> Can I see your script ? Sure.
I've attached the script as update_blacklist.txt (I added the .txt to
make it a little easier to manage as an attachment) I'll resend it as
in-line text if needed; just let me know.
The script has a good bit of in-line documentation; here are some
additional comments:
## The script uses wget to download the blacklists. Excellent program,
very easy to install, the link to download wget is in the script's
comments.
## It should run for you as is, if perl is available on your path. Or
you could put the full path to perl in the command.

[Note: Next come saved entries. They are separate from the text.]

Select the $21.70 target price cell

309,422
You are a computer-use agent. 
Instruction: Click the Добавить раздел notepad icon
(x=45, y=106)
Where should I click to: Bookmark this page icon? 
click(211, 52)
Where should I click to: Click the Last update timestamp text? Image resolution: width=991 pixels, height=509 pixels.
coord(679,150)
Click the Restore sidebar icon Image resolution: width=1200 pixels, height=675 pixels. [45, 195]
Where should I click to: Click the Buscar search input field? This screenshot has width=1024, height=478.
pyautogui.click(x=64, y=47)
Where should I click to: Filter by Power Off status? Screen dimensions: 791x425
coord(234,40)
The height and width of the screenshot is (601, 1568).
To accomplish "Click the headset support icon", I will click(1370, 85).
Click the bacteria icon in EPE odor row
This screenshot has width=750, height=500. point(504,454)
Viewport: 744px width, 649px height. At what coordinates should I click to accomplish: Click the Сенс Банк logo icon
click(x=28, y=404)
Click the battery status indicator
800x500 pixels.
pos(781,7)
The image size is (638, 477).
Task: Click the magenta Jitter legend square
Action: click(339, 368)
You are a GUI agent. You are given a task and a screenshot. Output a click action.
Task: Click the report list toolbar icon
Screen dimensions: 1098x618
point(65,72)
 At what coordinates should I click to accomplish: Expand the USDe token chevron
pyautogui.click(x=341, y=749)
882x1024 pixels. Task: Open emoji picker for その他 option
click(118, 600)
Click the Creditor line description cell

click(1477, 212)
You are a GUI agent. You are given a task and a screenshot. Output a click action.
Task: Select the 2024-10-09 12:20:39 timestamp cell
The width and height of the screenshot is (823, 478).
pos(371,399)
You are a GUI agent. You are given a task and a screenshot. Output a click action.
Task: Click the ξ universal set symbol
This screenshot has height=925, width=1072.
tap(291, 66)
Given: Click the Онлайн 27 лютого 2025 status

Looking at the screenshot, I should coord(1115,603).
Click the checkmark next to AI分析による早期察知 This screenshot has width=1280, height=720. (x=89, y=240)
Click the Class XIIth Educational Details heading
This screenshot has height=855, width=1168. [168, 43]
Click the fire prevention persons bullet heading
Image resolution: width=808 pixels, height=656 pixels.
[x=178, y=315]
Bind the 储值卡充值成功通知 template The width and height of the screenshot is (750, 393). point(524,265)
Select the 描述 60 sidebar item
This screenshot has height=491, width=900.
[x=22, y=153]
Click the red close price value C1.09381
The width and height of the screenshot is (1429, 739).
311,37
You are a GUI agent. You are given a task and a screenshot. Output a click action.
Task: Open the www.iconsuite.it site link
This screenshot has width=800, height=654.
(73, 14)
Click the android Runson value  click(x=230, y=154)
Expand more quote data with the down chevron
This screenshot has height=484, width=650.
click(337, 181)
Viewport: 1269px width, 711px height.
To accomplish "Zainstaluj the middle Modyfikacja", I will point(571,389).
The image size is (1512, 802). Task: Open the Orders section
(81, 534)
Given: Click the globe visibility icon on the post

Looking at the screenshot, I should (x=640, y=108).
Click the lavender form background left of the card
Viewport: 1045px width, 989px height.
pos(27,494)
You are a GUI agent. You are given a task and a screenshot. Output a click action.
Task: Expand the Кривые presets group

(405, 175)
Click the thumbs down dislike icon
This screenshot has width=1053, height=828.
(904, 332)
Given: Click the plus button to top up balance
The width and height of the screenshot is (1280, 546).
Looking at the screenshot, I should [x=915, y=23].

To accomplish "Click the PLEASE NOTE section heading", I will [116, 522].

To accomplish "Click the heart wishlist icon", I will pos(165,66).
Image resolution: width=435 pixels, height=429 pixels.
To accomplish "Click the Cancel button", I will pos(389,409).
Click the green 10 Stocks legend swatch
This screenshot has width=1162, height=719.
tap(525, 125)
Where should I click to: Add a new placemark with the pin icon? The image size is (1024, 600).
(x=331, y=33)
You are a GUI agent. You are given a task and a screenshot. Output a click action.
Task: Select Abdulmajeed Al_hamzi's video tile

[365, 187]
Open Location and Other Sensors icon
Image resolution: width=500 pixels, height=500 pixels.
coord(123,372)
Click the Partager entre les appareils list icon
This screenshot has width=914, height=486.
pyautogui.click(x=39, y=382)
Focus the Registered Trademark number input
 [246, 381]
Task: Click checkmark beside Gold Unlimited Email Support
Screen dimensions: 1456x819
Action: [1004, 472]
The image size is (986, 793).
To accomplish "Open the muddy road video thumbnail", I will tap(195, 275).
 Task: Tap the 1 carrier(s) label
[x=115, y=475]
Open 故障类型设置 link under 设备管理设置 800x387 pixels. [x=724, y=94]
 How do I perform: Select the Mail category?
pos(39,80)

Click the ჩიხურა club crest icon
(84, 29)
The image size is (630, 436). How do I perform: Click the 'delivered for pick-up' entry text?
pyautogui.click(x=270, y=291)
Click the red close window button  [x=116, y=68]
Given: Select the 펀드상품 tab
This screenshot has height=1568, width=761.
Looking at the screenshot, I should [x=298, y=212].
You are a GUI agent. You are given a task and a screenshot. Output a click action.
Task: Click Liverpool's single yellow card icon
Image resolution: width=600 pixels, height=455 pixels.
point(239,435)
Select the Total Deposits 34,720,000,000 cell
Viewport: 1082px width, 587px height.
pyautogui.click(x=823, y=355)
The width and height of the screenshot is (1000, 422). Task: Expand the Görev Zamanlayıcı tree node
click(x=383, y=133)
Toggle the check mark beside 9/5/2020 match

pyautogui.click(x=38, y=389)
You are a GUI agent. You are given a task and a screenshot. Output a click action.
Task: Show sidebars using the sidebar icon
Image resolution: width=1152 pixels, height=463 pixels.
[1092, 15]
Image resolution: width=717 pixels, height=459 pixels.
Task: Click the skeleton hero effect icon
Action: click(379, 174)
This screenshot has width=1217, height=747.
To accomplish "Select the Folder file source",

Or you can actually
accomplish the same thing using wc instead of perl (I used perl for the
learning experience). Let me know if you want the wc commands to swap
out.
## The diff file processing is only changed in the porn directory. To
prepare your porn blacklists to use this script:
a) Make backup copies of /porn/domains, /porn/urls, /porn/domains.diff,
and /porn/urls.diff.
b) Rename /porn/domains.diff to /porn/domains_diff.local.
c) Rename /porn/urls.diff to /porn/urls_diff.local.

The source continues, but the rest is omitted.